The voter registration page only needed to be fully available when there was an election coming soon. This was because the page let people say they were going to vote for Hillary Clinton and find their nearest polling location. While the donate page needed to be available for the majority of the campaign (May 2015 through to November 2016), the voter registration page only really needed to be available during the lead up to the primary election (September through to November of 2016). If we had built the voter registration page earlier in the election, it also would have been needed in the days leading up to the primaries, but then only for states that were voting on those days. Primary elections are a precursor to the general election and happen from February to June, with different states voting on different days.

The key here is that different websites and features have different requirements and a different definition of being reliable. Nothing will ever be perfect, nor is 100% uptime achievable on the internet, because things are always breaking. So, all we can do is figure out what sort of failures we might have and optimize our product to be resilient in a way that is useful for us. SRE isn't just the analysis of systems; it is also the architecting and building of systems so that they meet the requirements of the product.

Tip

Software on the internet can never be fully reliable for two reasons. The first reason is that the internet is a distributed system and, often, parts fail, which will affect your service's availability. The second reason is that humans write software, and that software will often have bugs, which will also cause outages.

Often, the job of someone working in SRE is to take in reliability requirements for software, and its infrastructure, and then figure out how to make the infrastructure meet those requirements. Steps toward this often require figuring out if existing infrastructure is meeting those needs, collaborating with teams (or people writing software that will run on the infrastructure), evaluating external tools, or just designing and writing what you need yourself.

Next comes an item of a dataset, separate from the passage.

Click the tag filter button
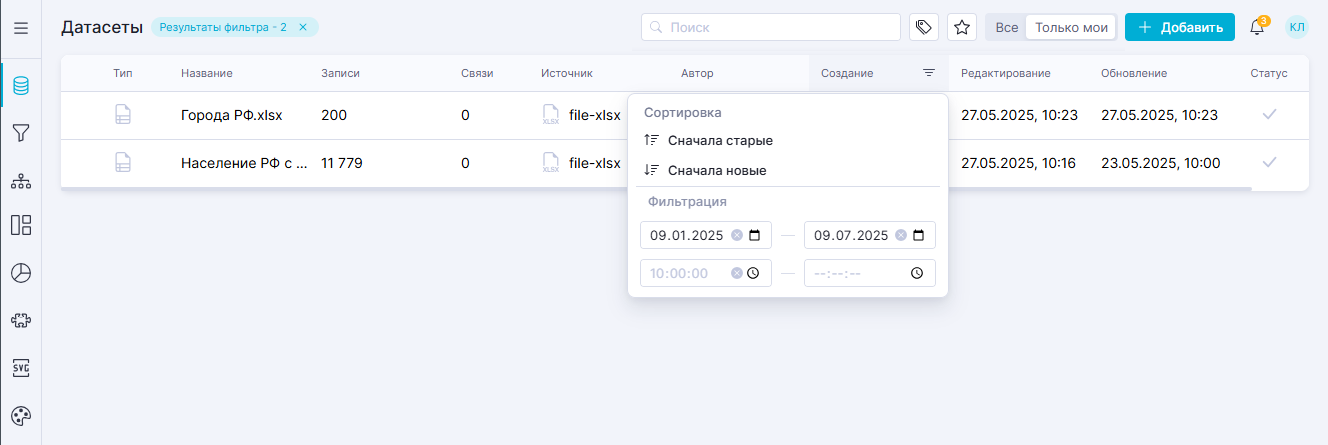The image size is (1328, 445). pyautogui.click(x=924, y=27)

As I mentioned at the beginning of the chapter, an SRE role can be very diverse. The requirements of an SRE position at a Fortune 500 company can be very different to those of a 20-person video game company. The role could be different at a bank in the USA from a role at a bank on the other side of the world. This is because the organization is different. For smaller organizations, someone working as an SRE may handle everything in the organization related to infrastructure and reliability. On the other hand, larger organizations may have multiple teams of SREs working with many diverse teams of developers. The role between two different banks could be different because of each bank's needs.

A local bank may only need someone to improve the reliability of tools for people who work for the bank, while a much larger bank in London may need someone who can make sure their bank's systems can make trades at very high speeds with the London Stock Exchange or support millions of individual customers. This book will provide a structure for anyone interested in becoming an SRE. The goal is to empower you, no matter your background or current situation. It will not be a panacea but will provide a knowledge base and a framework for making sites more reliable and moving your career forwards.